Input data:

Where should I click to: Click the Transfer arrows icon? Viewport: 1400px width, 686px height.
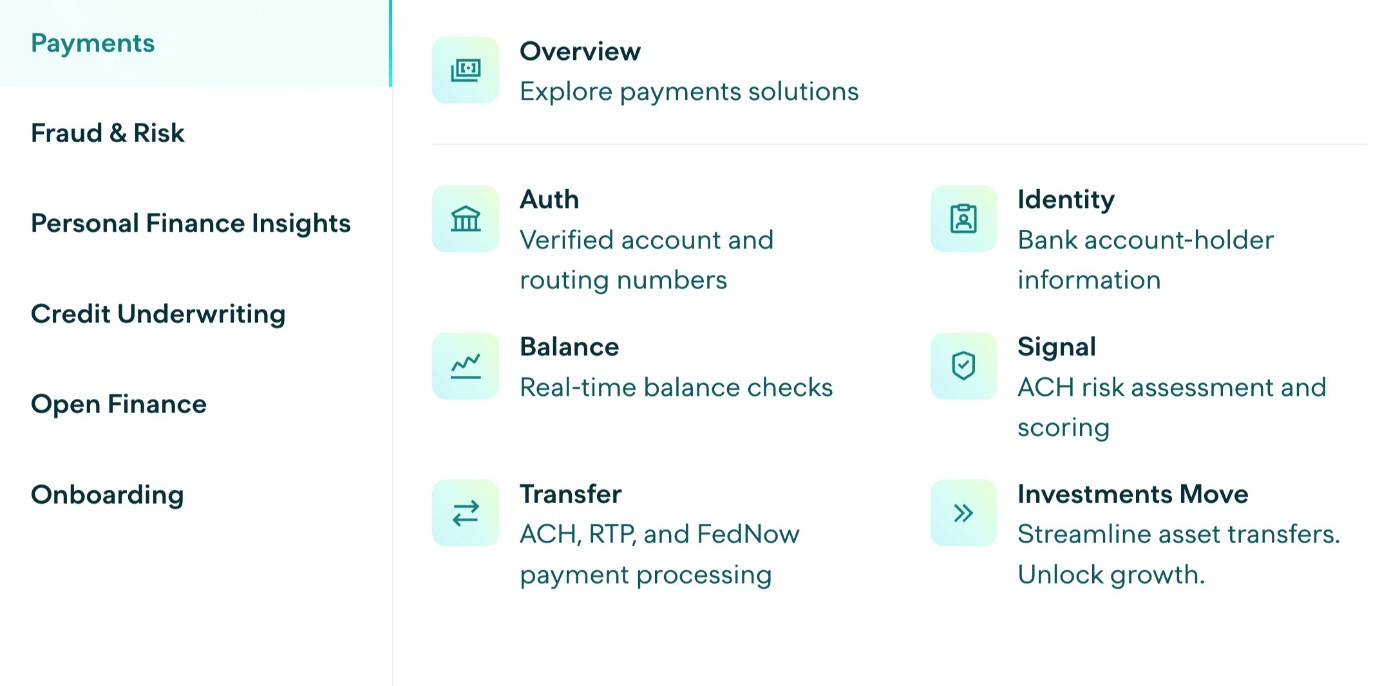(465, 513)
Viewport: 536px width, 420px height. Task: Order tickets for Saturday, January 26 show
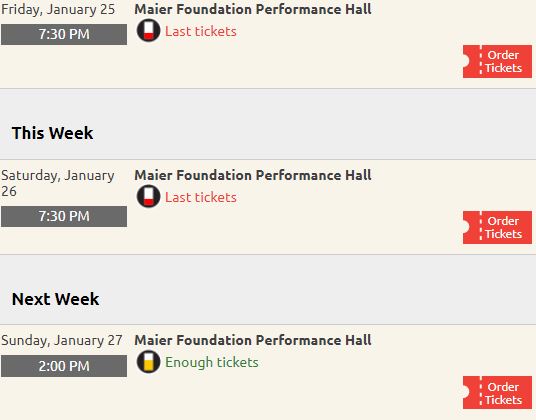(497, 227)
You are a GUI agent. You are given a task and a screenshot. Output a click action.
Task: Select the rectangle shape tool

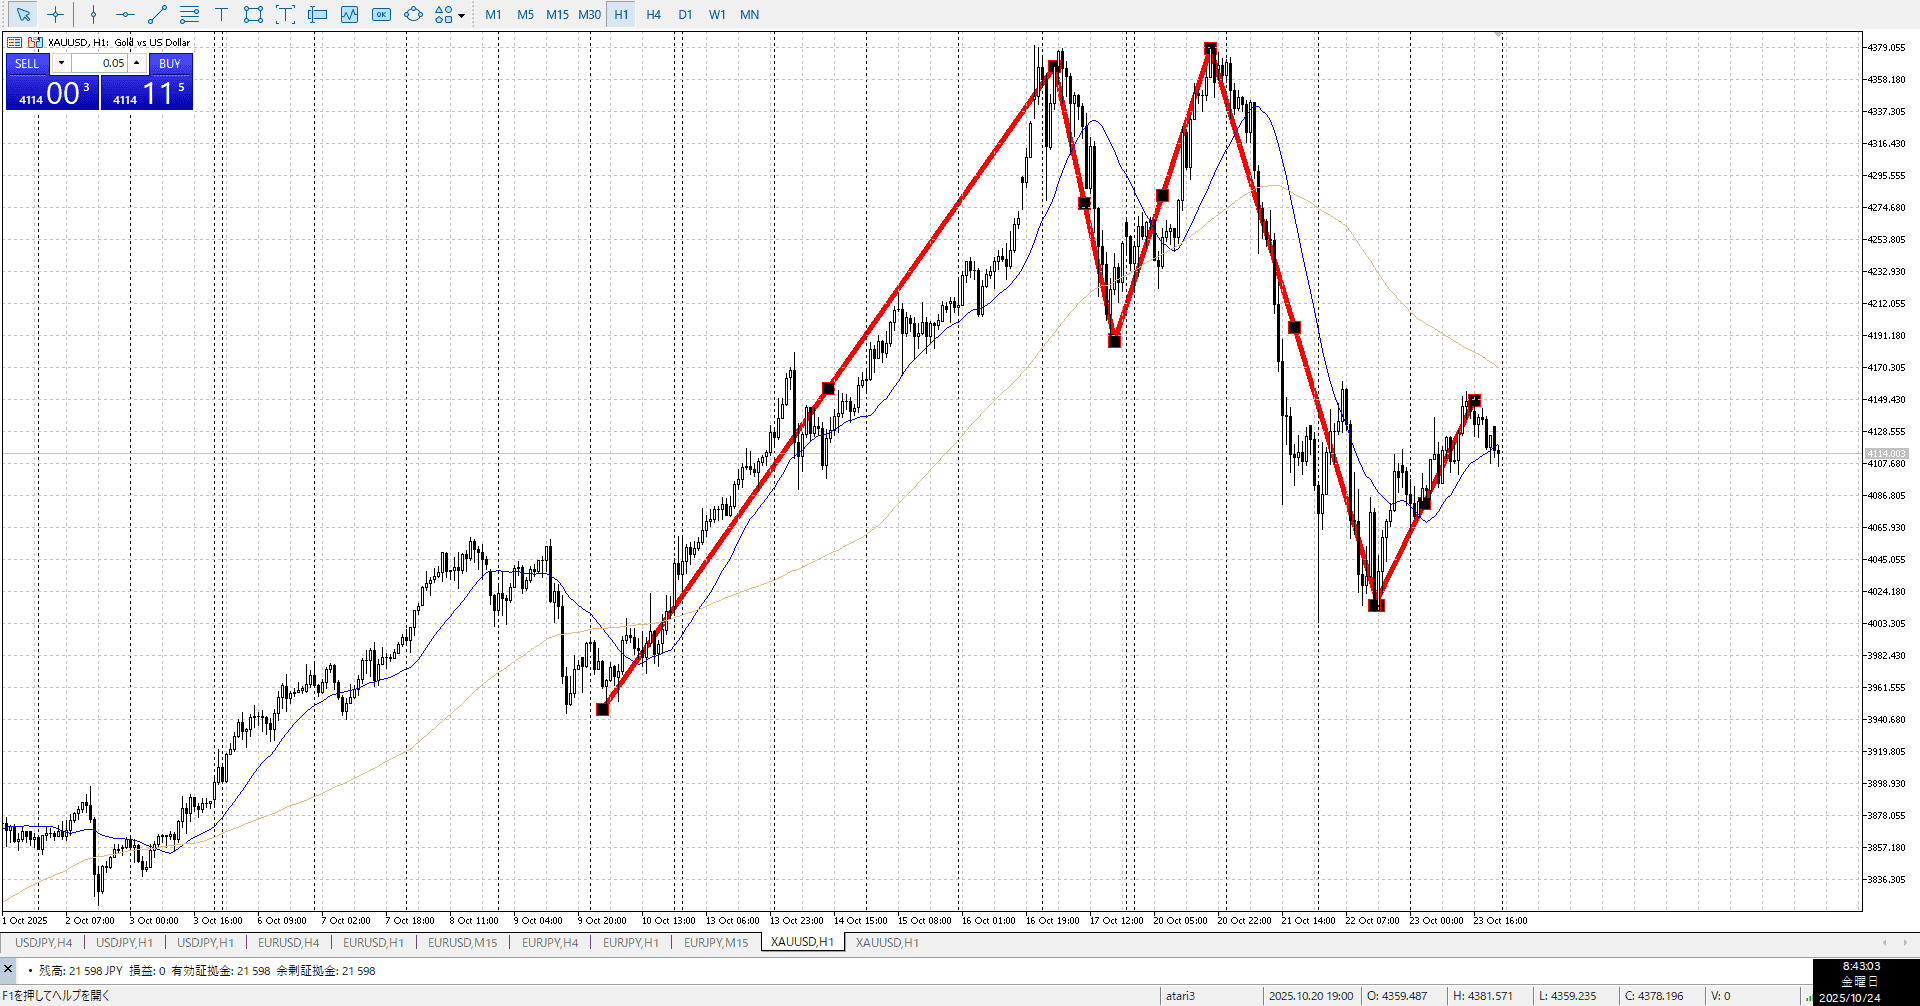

Goal of the exercise: All of the records need to be reproduced exactly, with each picture omitted.

Answer section:
Where should I click to: Click the Transfer arrows icon? Viewport: 1400px width, 686px height.
(465, 513)
Viewport: 536px width, 420px height. Task: Order tickets for Saturday, January 26 show
(497, 227)
You are a GUI agent. You are given a task and a screenshot. Output a click action.
Task: Select the rectangle shape tool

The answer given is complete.